Bank of America echoed that sentiment in a statement.

"Bank of America asked that the court dismiss the U.S. Attorney's complaint for lack of merit, so they've revised their legal theories," said Bank of America spokesman Lawrence Grayson. "We believe they're equally unfounded and that neither Bank of America nor Countrywide defrauded Fannie Mae or Freddie Mac."

Countrywide, once one of the largest mortgage lenders in the U.S., nearly collapsed in 2008 and was acquired on the cheap by Bank of America that summer. The deal continues to haunt Bank of America with mortgage losses and legal headaches.
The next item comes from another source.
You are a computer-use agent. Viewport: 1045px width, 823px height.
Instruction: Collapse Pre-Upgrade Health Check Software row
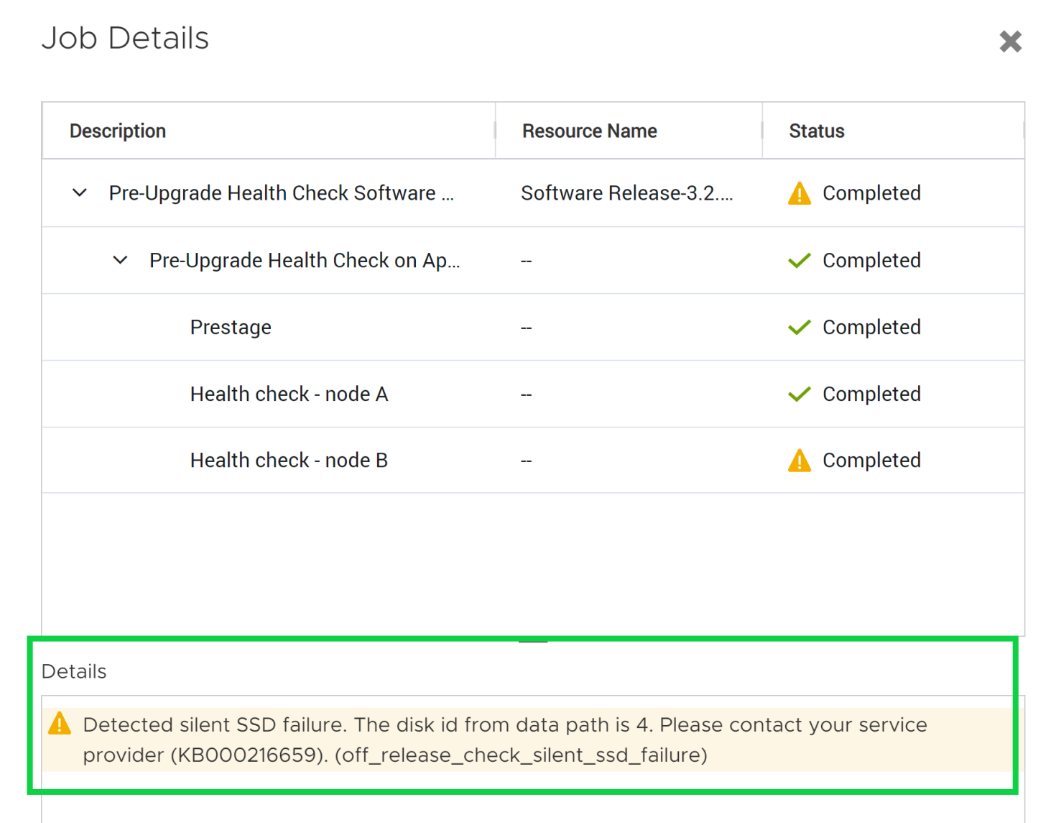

According to the complaint, the Hustle program began after the subprime mortgage market had started to collapse, and continued through 2009, long after Countrywide was rescued by Bank of America. The government has alleged that although the Hustle was originally designed for prime loans, Mairone pushed it to include "dirty prime" and subprime loans.

Bharara accuses Mairone and Countrywide of using the program, the motto of which was "Loans Move Forward, Never Backward," to funnel toxic loans straight to government-sponsored entities Fannie Mae and Freddie Mac, "with the knowing misrepresentation that they were investment-quality loans that complied with GSE requirements."

Mairone and other Countrywide officials ignored warnings from other bank employees that the Hustle program created "a disastrous layering of risk" of churning out fraudulent loans, according to the complaint. The lawsuit also alleges that Mairone told grumbling employees to "get with the program" and even reduced the responsibilities of those who made too much noise about it.

Mairone was not identified by name in the government's initial complaint against Countrwide, filed in October.

No individuals were named in that first suit, in fact, a feature of other government suits alleging pre-crisis mortgage fraud, including cases against Bear Stearns and Wells Fargo.

The tendency to not name specific people may be changing with this lawsuit; though it remains to be seen whether that will be more of a deterrent for future bad behavior.